We know the company has insanely-quick drives on the horizon in the form of its Sandforce-based, second-generation Vertex 2 series, but with 2009's Vertex Turbo Edition starting to feel a little dated in comparison to the competition, OCZ is introducing an interim refresh dubbed the Vertex Limited Edition.

Arriving as a step up from the not-exactly-slow Vertex Turbo Edition, the all new Limited Edition drive promises a "cutting-edge new architecture" and - with read and write speeds of up to 270MB/s and 250MB/s, respectively - takes the mantle as OCZ's fastest MLC-based drive to date.

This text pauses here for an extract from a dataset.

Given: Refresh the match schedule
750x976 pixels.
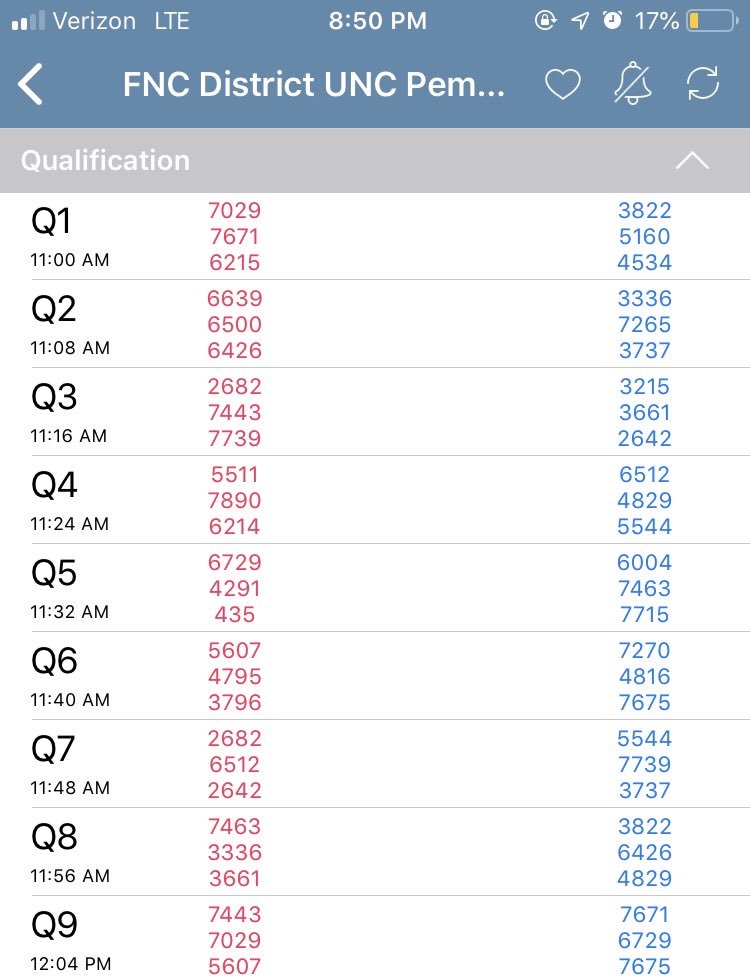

OCZ reckons the 2.5in drive will deliver performance of up to 15,000 IOPS (4K random writes), making this one of the fastest SSDs around. The Vertex Limited Edition features a SATA 3Gbps interface and also offers out-the-box support for Windows 7's TRIM command.

Sounds promising, but OCZ hasn't yet shed any light on the technology powering the drive - stating only that it "makes use of the latest controller technology".

We're trying to get some further details, but here's what we do know; the Vertex Limited Edition will only be available for a brief period of time in 100GB and 200GB capacities, and the latter will fetch around £650 at retail.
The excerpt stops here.